この後からは、この作品から受け取れる解釈についての意見へと変わっていったと思います。「描かれる人物やモチーフの大きさの違和感は存在感の大小ではないか?」「画面の左側にドクロに見える部分がある。でも色調は明るい。中南米地域の“死”とは誰にでもあり悪いものではないという考え方を感じる。」「窓の外に見える植物と、中央の人物が持つ植物が同じに見える。『最後のひと葉』を連想した。」など、ヒトの生死に関わる考え方の発言もあり、約30分の鑑賞会を終えました。
〇ふりかえり
・ファシリテーターがおもしろがってきいていると話しやすい(間口が広く感じる)。
・回数を重ねることで、進行の仕方などもよりわかってくる。
・自分の価値観をもってファシリテートしてもよい。途中で考え方が変わることもある。
・作品によっては大きくみえ方が変わることもあるが、今回の作品は考えが深まる感じがした。
・参加者の意見を丁寧に受け止めている感じがした。
・考える切り口として具体物やストーリー性のある作品も面白い。
・様々な意見を聞くことは別の考えに気づいて面白い。対話型鑑賞の価値を体験できてよかった。
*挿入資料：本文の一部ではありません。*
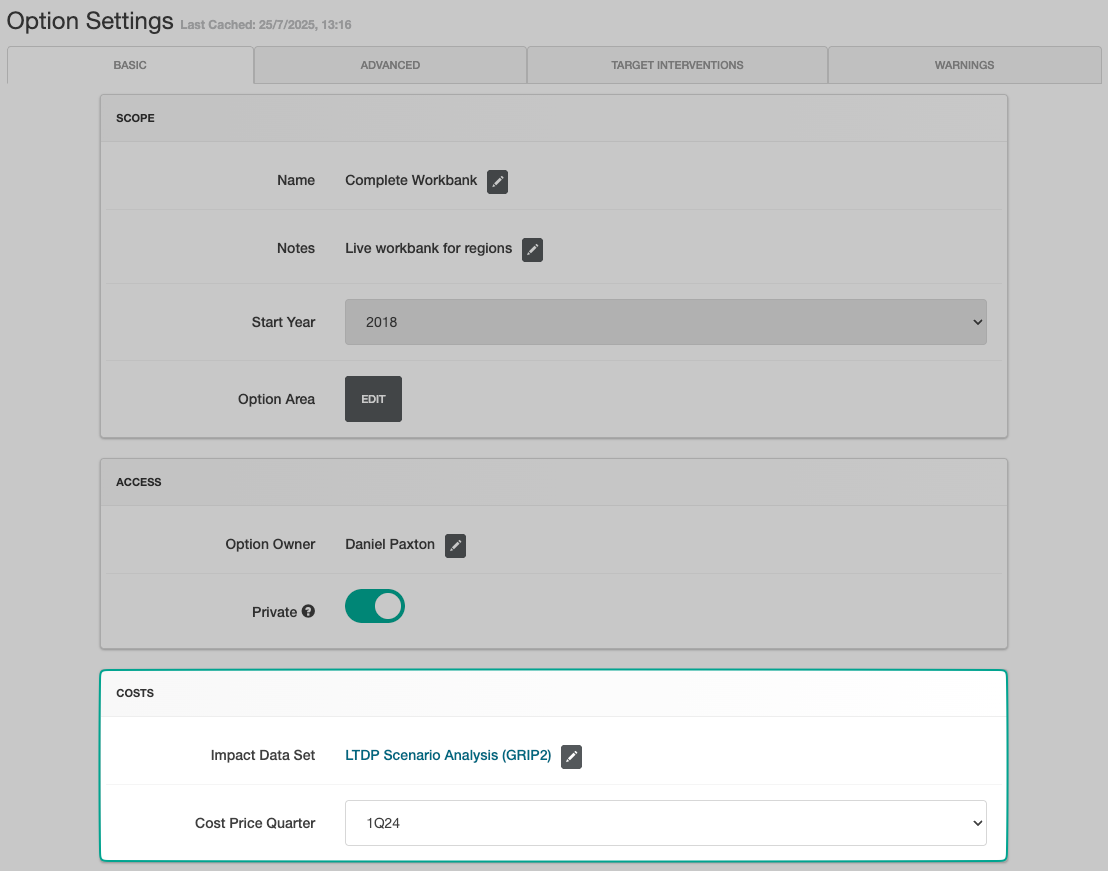
Task: Switch to the ADVANCED tab
Action: tap(390, 64)
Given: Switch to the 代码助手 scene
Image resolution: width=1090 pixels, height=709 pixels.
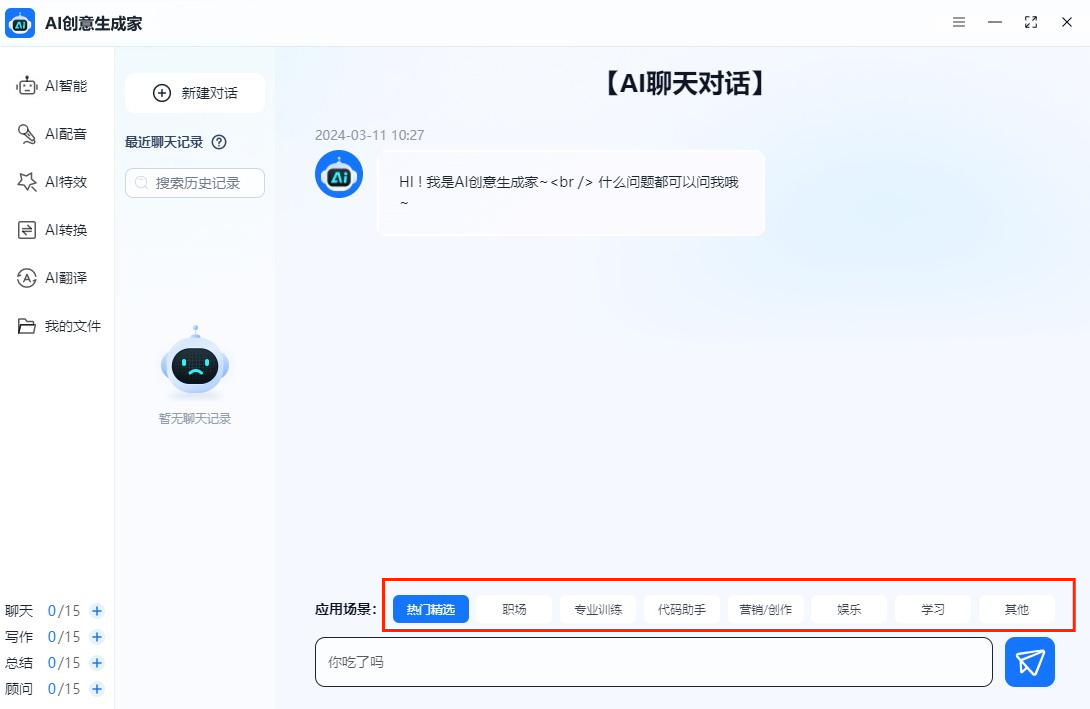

・ファシリテーターが言うのではなく、参加している人に言ってもらうように進めるとよい。
〇最後に
対話型鑑賞に慣れておられる方も多かったので、作品の解釈や内面について参加者全員で考えていくという雰囲気も自然にできたのではないかと思います。中学生と対話型鑑賞を楽しむ時にも、「そこからどう思うか?」という“もう一歩”深い内容に入っていけるといいなぁと思いました。
また、今回は鑑賞会の最後をどのように閉じてよいか進行しながら悩みました。もう少し鑑賞会全体を振り返れるコメントができれば良かったかなとも思います。ありがとうございました。